### PROMPT
Reproduce the entries verbatim, from the line containing "has width=1511, height=812." up to and including the line containing "(x=60, y=280)".

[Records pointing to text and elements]
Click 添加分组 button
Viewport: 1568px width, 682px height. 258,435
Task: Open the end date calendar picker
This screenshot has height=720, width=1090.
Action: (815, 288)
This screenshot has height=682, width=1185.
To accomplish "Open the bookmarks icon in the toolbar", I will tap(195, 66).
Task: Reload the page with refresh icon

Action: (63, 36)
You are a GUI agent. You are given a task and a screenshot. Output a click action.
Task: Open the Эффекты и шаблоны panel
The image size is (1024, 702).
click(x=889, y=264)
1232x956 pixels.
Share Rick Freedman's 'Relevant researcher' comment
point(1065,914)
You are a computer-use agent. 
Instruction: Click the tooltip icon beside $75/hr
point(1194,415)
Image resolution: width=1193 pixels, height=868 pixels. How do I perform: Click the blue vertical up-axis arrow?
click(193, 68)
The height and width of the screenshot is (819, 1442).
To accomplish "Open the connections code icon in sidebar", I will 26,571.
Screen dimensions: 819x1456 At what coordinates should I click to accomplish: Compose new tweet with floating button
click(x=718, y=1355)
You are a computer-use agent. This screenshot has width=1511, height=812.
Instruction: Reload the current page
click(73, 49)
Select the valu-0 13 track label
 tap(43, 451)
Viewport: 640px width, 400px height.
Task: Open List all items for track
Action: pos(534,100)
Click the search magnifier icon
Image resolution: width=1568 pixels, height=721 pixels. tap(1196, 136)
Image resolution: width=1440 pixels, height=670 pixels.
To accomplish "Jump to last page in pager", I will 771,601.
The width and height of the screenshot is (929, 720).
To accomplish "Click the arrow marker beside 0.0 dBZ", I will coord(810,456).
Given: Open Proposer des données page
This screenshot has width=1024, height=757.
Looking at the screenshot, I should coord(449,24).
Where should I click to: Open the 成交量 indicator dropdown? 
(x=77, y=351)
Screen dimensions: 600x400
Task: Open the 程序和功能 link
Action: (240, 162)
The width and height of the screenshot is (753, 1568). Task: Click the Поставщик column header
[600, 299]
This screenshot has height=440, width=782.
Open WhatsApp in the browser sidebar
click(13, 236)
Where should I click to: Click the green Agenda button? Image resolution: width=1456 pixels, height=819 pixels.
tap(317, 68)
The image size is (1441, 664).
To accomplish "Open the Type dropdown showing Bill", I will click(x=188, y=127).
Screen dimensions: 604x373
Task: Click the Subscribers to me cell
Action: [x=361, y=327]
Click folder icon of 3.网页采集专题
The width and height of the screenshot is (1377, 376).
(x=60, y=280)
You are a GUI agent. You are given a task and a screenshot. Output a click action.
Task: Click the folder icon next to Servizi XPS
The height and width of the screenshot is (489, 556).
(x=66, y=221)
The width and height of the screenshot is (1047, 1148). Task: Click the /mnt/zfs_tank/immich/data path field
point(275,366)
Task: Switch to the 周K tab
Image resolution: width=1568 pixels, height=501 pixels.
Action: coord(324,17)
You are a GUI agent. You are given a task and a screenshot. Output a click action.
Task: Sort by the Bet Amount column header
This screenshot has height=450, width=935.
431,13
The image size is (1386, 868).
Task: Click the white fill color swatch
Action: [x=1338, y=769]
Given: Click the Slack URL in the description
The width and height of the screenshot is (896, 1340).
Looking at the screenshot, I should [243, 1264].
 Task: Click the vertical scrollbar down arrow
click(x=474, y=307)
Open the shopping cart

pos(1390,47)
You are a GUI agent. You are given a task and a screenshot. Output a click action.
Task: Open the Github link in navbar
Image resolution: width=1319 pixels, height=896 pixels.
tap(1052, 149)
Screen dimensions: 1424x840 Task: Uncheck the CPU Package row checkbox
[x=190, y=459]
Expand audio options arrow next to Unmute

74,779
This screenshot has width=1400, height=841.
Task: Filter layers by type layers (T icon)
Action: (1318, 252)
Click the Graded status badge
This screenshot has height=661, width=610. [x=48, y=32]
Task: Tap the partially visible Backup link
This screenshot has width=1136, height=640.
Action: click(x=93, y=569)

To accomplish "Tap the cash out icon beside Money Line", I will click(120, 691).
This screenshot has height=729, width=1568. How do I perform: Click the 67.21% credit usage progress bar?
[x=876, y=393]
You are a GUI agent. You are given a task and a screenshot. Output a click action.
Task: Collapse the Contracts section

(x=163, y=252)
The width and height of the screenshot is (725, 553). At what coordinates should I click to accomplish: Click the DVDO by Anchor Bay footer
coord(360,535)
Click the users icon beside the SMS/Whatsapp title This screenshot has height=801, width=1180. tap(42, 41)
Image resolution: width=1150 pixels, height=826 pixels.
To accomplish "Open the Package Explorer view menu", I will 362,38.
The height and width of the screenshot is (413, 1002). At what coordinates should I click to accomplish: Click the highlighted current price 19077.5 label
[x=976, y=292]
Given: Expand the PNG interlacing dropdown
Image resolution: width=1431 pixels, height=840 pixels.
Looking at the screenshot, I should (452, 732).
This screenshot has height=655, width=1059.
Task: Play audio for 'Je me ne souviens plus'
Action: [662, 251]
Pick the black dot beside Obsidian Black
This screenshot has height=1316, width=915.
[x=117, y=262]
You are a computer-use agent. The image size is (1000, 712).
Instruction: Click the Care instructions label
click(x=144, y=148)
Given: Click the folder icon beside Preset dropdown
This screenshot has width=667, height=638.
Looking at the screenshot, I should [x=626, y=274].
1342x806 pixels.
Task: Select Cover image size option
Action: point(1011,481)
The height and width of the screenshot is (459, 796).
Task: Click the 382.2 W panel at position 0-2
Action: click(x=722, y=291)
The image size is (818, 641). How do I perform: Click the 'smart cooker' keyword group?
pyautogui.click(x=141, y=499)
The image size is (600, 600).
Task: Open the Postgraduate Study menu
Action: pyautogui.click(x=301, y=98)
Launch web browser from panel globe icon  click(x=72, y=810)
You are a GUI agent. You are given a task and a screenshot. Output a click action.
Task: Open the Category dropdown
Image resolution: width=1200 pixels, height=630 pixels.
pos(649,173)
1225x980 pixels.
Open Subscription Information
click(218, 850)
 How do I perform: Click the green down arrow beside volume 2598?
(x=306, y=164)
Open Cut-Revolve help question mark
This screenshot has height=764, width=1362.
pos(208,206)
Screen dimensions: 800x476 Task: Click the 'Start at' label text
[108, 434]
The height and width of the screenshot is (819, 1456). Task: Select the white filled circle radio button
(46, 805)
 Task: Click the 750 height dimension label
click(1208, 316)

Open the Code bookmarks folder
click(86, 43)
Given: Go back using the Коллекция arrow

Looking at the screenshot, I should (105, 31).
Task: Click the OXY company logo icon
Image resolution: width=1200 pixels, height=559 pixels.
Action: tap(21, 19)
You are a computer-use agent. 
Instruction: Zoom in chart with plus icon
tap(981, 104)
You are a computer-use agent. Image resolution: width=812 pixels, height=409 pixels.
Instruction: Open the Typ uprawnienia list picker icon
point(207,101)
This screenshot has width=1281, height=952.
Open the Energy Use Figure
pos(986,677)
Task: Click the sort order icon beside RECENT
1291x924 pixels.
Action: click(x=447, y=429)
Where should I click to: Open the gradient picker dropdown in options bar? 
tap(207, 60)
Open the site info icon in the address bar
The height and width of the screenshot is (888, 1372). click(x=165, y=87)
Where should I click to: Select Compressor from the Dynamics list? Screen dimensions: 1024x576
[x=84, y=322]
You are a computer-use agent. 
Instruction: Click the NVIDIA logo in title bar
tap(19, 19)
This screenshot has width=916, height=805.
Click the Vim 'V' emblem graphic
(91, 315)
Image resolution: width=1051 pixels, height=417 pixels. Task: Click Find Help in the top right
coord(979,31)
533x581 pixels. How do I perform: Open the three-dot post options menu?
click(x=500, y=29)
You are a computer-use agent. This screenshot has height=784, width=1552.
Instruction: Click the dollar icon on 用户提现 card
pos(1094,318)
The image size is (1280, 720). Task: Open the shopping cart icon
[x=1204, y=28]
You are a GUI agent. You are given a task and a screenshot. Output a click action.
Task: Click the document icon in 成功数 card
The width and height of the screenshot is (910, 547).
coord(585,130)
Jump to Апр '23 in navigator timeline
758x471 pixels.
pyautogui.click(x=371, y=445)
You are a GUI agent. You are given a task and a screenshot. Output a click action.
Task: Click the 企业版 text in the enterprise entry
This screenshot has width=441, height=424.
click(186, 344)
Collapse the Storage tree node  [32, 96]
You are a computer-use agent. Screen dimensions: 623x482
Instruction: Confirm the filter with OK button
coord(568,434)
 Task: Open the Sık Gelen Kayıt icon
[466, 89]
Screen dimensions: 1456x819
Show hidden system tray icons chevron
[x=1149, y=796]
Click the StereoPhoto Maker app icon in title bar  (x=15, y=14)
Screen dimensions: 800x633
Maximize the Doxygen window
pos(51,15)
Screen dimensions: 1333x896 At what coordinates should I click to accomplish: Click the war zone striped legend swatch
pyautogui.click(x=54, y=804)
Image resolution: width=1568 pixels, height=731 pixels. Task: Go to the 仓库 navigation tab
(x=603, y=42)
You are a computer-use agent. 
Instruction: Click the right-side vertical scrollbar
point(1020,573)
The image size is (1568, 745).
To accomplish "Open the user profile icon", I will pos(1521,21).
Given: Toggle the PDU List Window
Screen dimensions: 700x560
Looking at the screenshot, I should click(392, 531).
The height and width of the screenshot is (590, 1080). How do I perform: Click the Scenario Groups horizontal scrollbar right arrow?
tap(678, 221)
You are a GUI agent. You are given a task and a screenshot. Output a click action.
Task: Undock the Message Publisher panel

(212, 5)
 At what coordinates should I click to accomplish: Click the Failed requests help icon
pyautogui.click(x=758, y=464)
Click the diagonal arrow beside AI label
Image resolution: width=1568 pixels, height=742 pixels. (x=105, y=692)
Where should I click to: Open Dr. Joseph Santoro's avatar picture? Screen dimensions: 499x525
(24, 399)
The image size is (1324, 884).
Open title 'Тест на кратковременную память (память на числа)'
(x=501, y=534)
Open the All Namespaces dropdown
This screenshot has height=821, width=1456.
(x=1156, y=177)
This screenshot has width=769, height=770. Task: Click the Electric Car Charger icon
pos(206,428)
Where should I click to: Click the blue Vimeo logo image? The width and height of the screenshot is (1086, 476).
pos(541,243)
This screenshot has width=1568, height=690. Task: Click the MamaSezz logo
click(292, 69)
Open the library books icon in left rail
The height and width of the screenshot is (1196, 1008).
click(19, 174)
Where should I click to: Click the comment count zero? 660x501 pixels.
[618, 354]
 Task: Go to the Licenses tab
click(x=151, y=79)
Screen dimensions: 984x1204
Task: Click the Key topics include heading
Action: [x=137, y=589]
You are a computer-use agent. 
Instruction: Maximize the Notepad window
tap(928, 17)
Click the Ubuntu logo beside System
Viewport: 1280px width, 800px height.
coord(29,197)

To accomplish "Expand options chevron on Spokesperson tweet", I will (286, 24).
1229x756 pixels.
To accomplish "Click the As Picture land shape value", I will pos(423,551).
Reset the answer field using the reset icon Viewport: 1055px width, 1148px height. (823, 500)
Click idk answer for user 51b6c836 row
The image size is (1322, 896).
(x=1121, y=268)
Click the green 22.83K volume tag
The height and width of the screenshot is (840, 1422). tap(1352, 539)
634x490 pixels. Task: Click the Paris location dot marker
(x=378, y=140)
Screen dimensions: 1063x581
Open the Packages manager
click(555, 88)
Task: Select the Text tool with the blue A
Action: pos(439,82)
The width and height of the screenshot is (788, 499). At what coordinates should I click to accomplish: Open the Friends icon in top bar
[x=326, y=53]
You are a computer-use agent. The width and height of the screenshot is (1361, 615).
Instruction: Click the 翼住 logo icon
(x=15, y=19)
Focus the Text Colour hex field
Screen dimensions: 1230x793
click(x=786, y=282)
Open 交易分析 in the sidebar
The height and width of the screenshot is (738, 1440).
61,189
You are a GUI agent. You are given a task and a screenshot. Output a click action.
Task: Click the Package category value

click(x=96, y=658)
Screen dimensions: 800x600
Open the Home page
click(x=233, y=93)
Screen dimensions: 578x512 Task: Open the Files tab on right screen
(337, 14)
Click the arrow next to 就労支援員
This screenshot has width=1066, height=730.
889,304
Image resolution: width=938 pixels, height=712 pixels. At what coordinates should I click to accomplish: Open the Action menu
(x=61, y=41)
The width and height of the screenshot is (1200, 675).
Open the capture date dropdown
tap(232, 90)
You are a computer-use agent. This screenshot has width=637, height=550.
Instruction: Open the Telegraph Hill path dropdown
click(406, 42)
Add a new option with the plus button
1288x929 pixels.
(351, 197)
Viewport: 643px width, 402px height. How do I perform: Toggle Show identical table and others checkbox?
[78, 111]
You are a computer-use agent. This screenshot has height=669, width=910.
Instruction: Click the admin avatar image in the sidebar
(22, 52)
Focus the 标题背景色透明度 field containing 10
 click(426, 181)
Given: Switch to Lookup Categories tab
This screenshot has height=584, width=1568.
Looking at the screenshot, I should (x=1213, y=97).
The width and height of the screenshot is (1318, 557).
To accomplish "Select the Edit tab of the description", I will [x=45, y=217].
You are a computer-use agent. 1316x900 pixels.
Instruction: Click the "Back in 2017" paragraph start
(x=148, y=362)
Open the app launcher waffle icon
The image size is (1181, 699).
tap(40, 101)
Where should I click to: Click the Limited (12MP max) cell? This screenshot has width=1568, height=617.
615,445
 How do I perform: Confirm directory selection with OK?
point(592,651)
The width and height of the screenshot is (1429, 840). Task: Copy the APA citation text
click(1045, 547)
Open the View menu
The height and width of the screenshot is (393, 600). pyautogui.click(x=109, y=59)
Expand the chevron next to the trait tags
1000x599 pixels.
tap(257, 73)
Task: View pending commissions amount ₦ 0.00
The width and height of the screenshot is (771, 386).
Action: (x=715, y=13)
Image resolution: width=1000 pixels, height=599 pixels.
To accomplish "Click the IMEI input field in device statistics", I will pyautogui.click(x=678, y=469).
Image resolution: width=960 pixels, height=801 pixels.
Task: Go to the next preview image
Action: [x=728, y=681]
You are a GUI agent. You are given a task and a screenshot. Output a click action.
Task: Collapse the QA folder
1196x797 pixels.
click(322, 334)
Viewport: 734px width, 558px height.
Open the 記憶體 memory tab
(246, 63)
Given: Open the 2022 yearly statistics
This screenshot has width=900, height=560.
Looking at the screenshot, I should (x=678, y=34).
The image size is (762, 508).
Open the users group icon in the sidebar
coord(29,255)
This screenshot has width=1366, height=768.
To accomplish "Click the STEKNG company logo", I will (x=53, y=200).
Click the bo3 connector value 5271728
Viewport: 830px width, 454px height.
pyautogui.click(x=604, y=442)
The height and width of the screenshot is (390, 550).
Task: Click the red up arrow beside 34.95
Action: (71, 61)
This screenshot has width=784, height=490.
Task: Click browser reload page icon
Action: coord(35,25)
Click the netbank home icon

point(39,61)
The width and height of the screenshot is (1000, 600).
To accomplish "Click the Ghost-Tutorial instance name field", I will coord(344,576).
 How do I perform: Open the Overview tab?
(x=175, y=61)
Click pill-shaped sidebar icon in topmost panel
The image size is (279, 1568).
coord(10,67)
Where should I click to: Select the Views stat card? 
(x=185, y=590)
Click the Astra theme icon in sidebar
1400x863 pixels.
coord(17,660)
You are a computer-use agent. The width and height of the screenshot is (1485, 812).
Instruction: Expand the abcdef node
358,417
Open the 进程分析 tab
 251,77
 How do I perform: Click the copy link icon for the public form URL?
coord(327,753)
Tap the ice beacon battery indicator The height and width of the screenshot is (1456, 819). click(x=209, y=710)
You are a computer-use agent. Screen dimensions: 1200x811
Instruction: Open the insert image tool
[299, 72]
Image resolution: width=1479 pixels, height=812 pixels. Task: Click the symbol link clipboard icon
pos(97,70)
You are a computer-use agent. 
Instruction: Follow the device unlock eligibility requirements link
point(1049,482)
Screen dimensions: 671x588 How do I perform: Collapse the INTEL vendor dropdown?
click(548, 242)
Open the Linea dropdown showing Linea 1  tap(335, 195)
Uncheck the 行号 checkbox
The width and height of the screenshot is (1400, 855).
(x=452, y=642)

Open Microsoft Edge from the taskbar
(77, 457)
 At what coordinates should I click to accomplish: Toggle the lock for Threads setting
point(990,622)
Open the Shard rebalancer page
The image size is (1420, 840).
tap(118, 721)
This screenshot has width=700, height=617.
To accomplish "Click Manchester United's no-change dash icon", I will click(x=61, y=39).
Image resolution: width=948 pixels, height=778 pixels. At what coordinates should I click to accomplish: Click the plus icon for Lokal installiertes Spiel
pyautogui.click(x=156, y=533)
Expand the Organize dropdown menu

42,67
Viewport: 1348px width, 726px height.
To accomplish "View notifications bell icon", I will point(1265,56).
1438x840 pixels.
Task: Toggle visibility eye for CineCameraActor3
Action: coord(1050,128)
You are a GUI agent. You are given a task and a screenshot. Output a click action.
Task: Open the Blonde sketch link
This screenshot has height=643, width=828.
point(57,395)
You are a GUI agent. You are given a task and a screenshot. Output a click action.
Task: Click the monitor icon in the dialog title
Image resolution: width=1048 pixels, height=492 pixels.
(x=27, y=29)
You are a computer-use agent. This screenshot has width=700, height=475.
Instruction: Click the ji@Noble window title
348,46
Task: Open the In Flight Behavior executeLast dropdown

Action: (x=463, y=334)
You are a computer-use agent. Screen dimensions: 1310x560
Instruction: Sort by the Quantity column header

### EXPECTED OUTPUT
You are a computer-use agent. This screenshot has width=1511, height=812.
Instruction: Reload the current page
click(73, 49)
Select the valu-0 13 track label
 tap(43, 451)
Viewport: 640px width, 400px height.
Task: Open List all items for track
Action: pos(534,100)
Click the search magnifier icon
Image resolution: width=1568 pixels, height=721 pixels. tap(1196, 136)
Image resolution: width=1440 pixels, height=670 pixels.
To accomplish "Jump to last page in pager", I will 771,601.
The width and height of the screenshot is (929, 720).
To accomplish "Click the arrow marker beside 0.0 dBZ", I will coord(810,456).
Given: Open Proposer des données page
This screenshot has width=1024, height=757.
Looking at the screenshot, I should coord(449,24).
Where should I click to: Open the 成交量 indicator dropdown? 
(x=77, y=351)
Screen dimensions: 600x400
Task: Open the 程序和功能 link
Action: (240, 162)
The width and height of the screenshot is (753, 1568). Task: Click the Поставщик column header
[600, 299]
This screenshot has height=440, width=782.
Open WhatsApp in the browser sidebar
click(13, 236)
Where should I click to: Click the green Agenda button? Image resolution: width=1456 pixels, height=819 pixels.
tap(317, 68)
The image size is (1441, 664).
To accomplish "Open the Type dropdown showing Bill", I will click(x=188, y=127).
Screen dimensions: 604x373
Task: Click the Subscribers to me cell
Action: [x=361, y=327]
Click folder icon of 3.网页采集专题
The width and height of the screenshot is (1377, 376).
(x=60, y=280)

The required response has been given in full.